**Goal of the exercise**
After finding "Switch to the Standorte/Reservierung tab" in the data, write out its line and all following lines without change, up to and including the last one. Leave out pictures.

*** Begin section ***

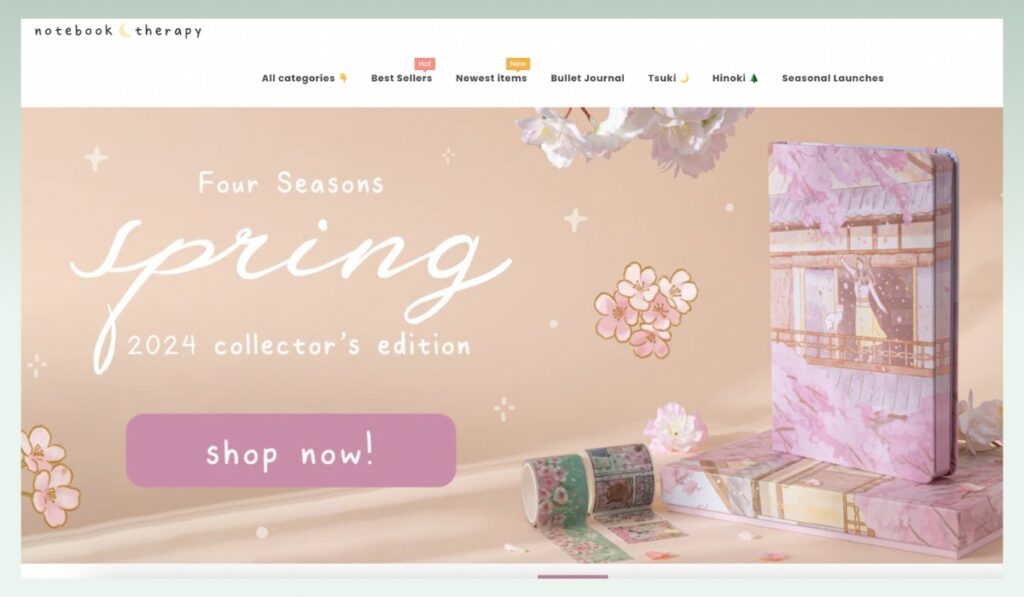
Task: Click the orange New badge
Action: pos(518,64)
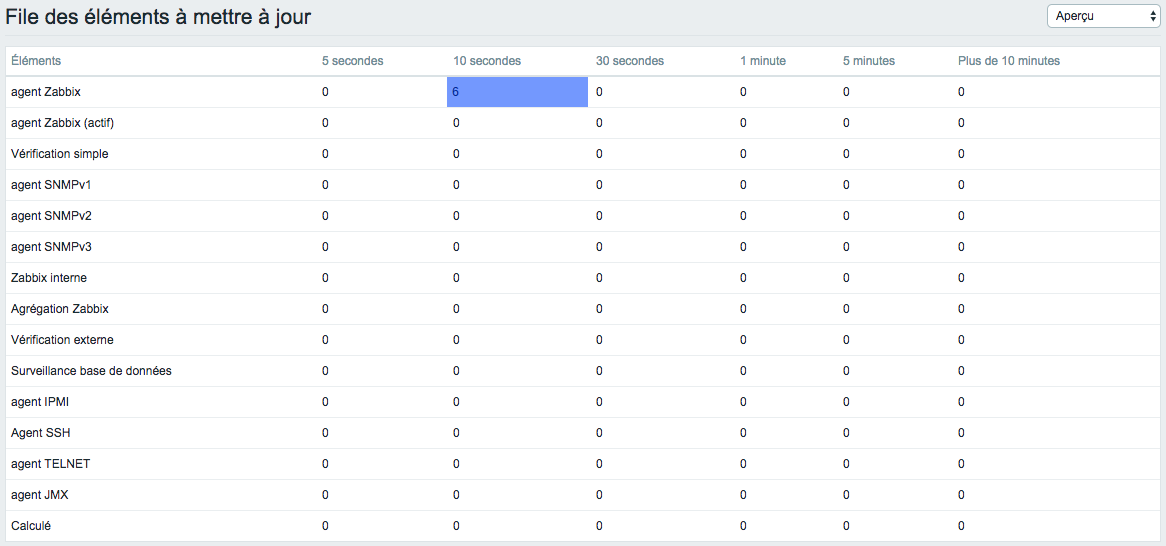Click the agent SNMPv3 row label
1166x546 pixels.
[x=51, y=247]
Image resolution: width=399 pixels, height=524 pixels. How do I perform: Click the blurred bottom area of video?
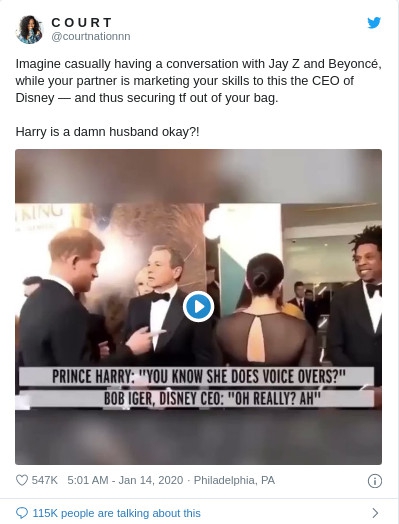pyautogui.click(x=198, y=437)
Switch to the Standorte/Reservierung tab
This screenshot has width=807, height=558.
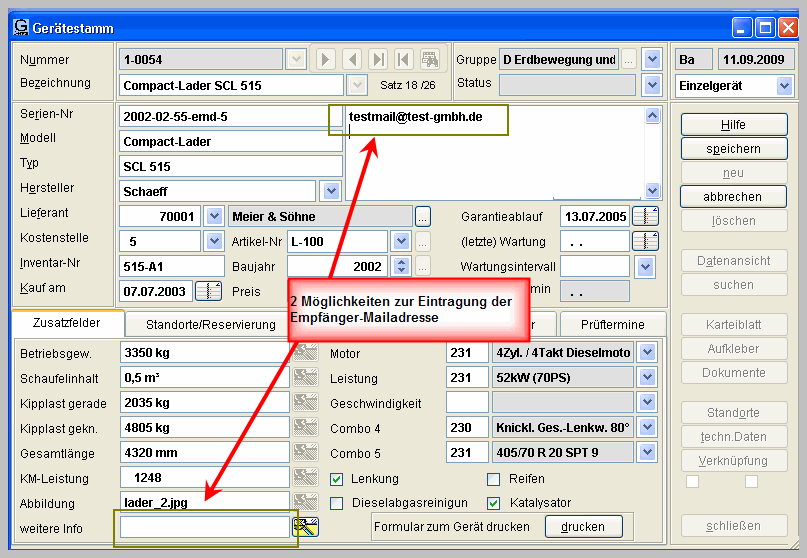coord(210,324)
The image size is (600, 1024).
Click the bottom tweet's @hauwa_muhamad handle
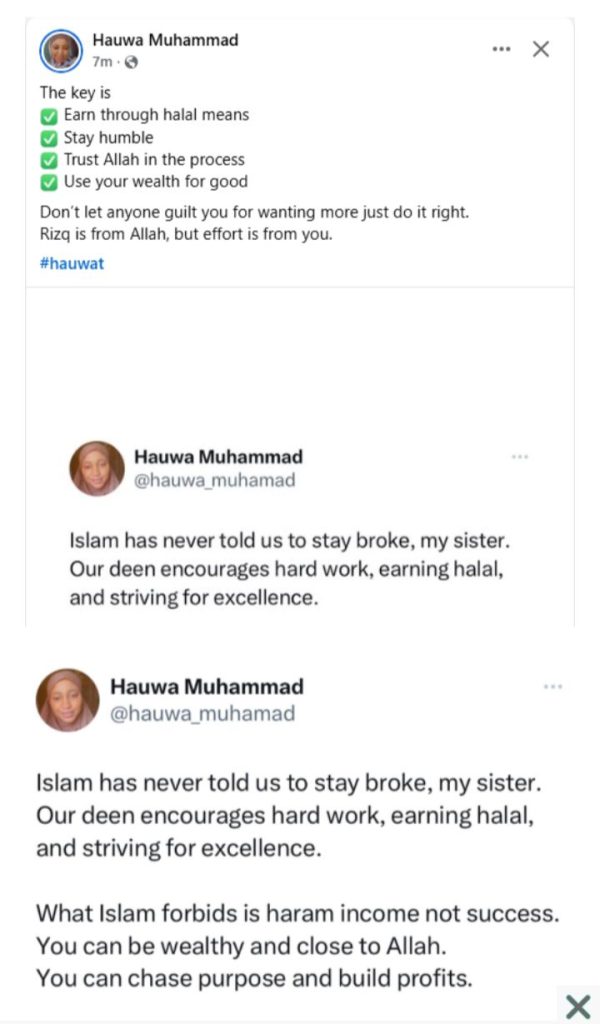[202, 713]
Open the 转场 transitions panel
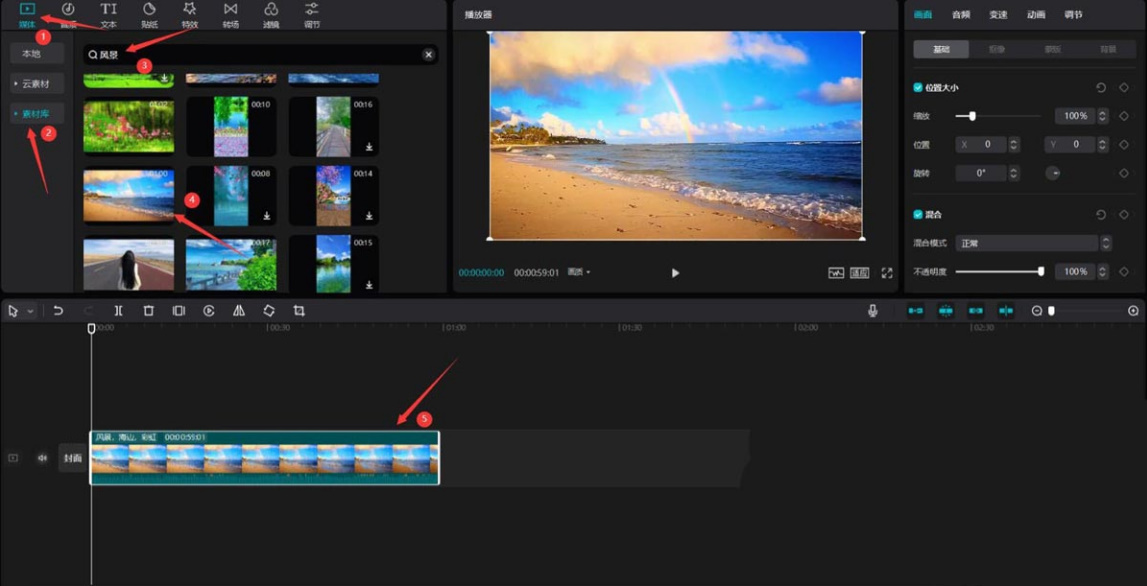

*** End section ***

**Exercise result**
Switch to the Standorte/Reservierung tab
This screenshot has width=807, height=558.
coord(210,324)
The image size is (600, 1024).
Click the bottom tweet's @hauwa_muhamad handle
[202, 713]
Open the 转场 transitions panel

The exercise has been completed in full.